Every three years, the company conducts a survey to learn what employees want. One result is the firm’s focus on community service. The firm encourages employees to volunteer 35 work hours a year for community projects.

5. Company pays employees to leave their cars at home

When execs at Portland, Ore.-based David Evans and Associates wanted to make their organization more sustainable, they started with their employees’ commutes. The design firm pays its 953 employees up to $6 a day to commute by walking, biking, car pooling or riding the bus.

The firm relies on an honor system for employees to claim their bonuses. A guaranteed-ride-home program gets participating employees into cabs in cases of personal emergencies.

6. Deployed workers get full pay, benefits and care packages


The seven Shared Technologies employees who are serving in the military in Iraq or elsewhere get a monthly reminder that they’re still members of the team at the Texas company.

The 1,400-employee organization sends a monthly care package containing donated canned food, CDs, DVDs, underwear, socks and other goodies to each deployed employee. And they send packages to the employees’ families. In addition, the tech firm pays deployed workers their full salaries and continues their medical coverage.

7. Medical firm picks reality TV star as its "wellness ambassador"

Bill Germanakos was a sales rep at Quest Diagnostics when he lost 164 pounds in winning the 2007 version of NBC’s “Biggest Loser” reality TV show.
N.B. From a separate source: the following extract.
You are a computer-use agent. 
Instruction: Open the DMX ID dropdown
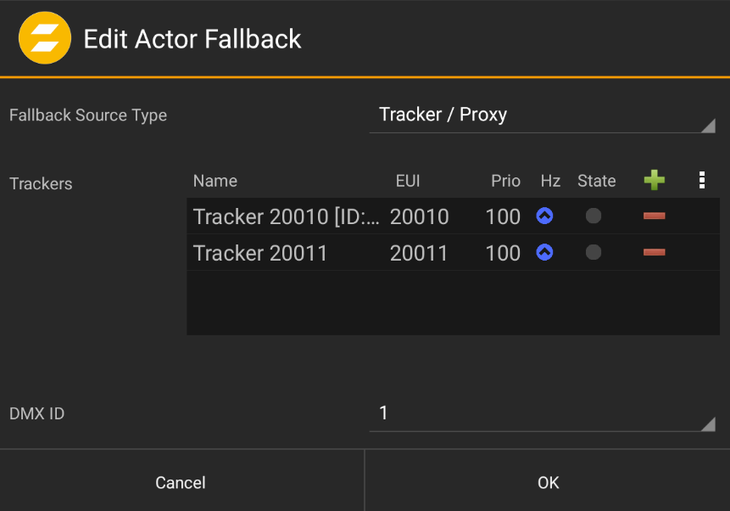pos(543,413)
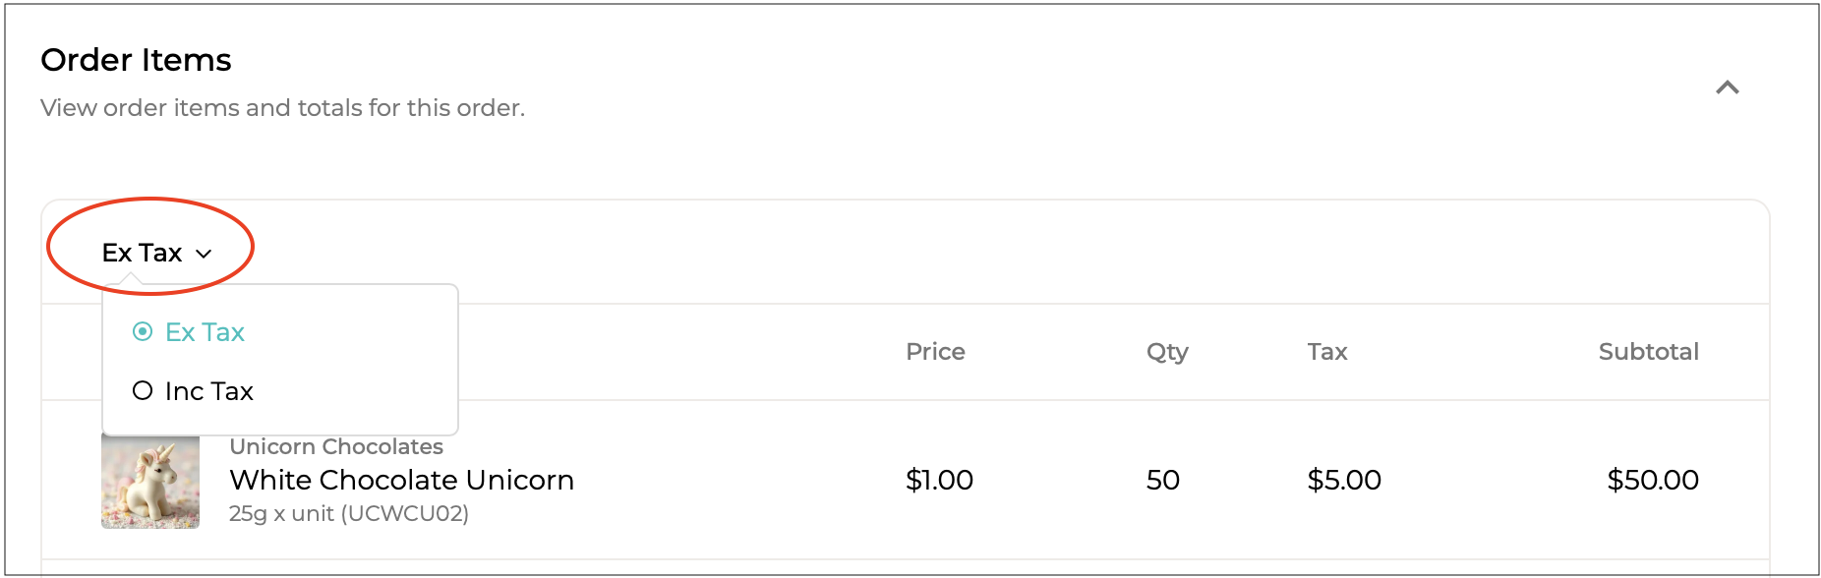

Now he serves as Quest’s “wellness ambassador.” He oversees the company’s HealthyQuest program, which helps the firm’s 41,000 employees change unhealthy behaviors.

The upshot: About 3,600 employees have quit smoking and more than 5,500 have taken a cancer screening test.

8. From across the pond: British firm pays for "Botox leave"


So many employees of Fox Kalomaski were taking leave for “beauty treatments” that the London-based ad agency added an extra paid day off. Execs call it “Botox leave.”

“We have heard rumors that this is what people do with this day,” says managing director Stephen Fox. Most get haircuts or facials instead—it’s up to each employee. The day off occurs in December, says Fox, who speculates employees need time to “make sure they’re looking their best for the Christmas party photos.”